Reproduce all of the following data verbatim, from the first line through the last.

Exercise input
------------------------------------------------
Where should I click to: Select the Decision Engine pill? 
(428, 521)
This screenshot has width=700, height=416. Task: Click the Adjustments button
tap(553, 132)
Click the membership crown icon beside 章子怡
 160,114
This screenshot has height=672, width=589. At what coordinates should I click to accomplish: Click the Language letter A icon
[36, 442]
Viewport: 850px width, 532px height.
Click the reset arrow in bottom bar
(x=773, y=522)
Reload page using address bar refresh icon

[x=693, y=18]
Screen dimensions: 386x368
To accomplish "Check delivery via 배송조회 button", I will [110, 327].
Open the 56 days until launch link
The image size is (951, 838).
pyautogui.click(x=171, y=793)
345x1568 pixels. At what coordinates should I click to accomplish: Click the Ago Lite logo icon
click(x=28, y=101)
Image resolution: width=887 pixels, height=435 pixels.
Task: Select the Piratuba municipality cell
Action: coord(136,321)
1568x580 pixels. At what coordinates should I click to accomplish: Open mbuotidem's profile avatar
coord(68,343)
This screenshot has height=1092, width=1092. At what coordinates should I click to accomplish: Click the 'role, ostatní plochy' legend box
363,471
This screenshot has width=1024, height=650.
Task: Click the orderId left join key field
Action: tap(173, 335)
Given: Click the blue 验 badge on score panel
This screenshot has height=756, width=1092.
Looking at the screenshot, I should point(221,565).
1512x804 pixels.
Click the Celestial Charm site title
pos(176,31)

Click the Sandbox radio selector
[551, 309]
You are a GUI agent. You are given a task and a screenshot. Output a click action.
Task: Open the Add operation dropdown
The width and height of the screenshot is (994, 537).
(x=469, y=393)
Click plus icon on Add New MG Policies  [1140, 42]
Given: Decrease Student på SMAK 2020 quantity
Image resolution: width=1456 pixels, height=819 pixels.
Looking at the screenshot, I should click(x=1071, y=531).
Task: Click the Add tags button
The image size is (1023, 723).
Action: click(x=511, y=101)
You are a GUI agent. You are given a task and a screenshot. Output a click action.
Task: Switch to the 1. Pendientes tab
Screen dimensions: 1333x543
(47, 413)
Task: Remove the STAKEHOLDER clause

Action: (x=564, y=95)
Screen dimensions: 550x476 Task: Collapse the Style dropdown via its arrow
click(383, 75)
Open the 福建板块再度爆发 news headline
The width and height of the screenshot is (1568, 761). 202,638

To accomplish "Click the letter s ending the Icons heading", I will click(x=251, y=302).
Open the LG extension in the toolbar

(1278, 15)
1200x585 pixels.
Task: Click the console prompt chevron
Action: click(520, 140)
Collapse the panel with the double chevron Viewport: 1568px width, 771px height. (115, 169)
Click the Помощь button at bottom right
------------------------------------------------
The response
Where should I click to: Select the Decision Engine pill? 
(428, 521)
This screenshot has width=700, height=416. Task: Click the Adjustments button
tap(553, 132)
Click the membership crown icon beside 章子怡
 160,114
This screenshot has height=672, width=589. At what coordinates should I click to accomplish: Click the Language letter A icon
[36, 442]
Viewport: 850px width, 532px height.
Click the reset arrow in bottom bar
(x=773, y=522)
Reload page using address bar refresh icon

[x=693, y=18]
Screen dimensions: 386x368
To accomplish "Check delivery via 배송조회 button", I will [110, 327].
Open the 56 days until launch link
The image size is (951, 838).
pyautogui.click(x=171, y=793)
345x1568 pixels. At what coordinates should I click to accomplish: Click the Ago Lite logo icon
click(x=28, y=101)
Image resolution: width=887 pixels, height=435 pixels.
Task: Select the Piratuba municipality cell
Action: coord(136,321)
1568x580 pixels. At what coordinates should I click to accomplish: Open mbuotidem's profile avatar
coord(68,343)
This screenshot has height=1092, width=1092. At what coordinates should I click to accomplish: Click the 'role, ostatní plochy' legend box
363,471
This screenshot has width=1024, height=650.
Task: Click the orderId left join key field
Action: tap(173, 335)
Given: Click the blue 验 badge on score panel
This screenshot has height=756, width=1092.
Looking at the screenshot, I should point(221,565).
1512x804 pixels.
Click the Celestial Charm site title
pos(176,31)

Click the Sandbox radio selector
[551, 309]
You are a GUI agent. You are given a task and a screenshot. Output a click action.
Task: Open the Add operation dropdown
The width and height of the screenshot is (994, 537).
(x=469, y=393)
Click plus icon on Add New MG Policies  [1140, 42]
Given: Decrease Student på SMAK 2020 quantity
Image resolution: width=1456 pixels, height=819 pixels.
Looking at the screenshot, I should click(x=1071, y=531).
Task: Click the Add tags button
The image size is (1023, 723).
Action: click(x=511, y=101)
You are a GUI agent. You are given a task and a screenshot. Output a click action.
Task: Switch to the 1. Pendientes tab
Screen dimensions: 1333x543
(47, 413)
Task: Remove the STAKEHOLDER clause

Action: (x=564, y=95)
Screen dimensions: 550x476 Task: Collapse the Style dropdown via its arrow
click(383, 75)
Open the 福建板块再度爆发 news headline
The width and height of the screenshot is (1568, 761). 202,638

To accomplish "Click the letter s ending the Icons heading", I will click(x=251, y=302).
Open the LG extension in the toolbar

(1278, 15)
1200x585 pixels.
Task: Click the console prompt chevron
Action: click(520, 140)
Collapse the panel with the double chevron Viewport: 1568px width, 771px height. (115, 169)
Click the Помощь button at bottom right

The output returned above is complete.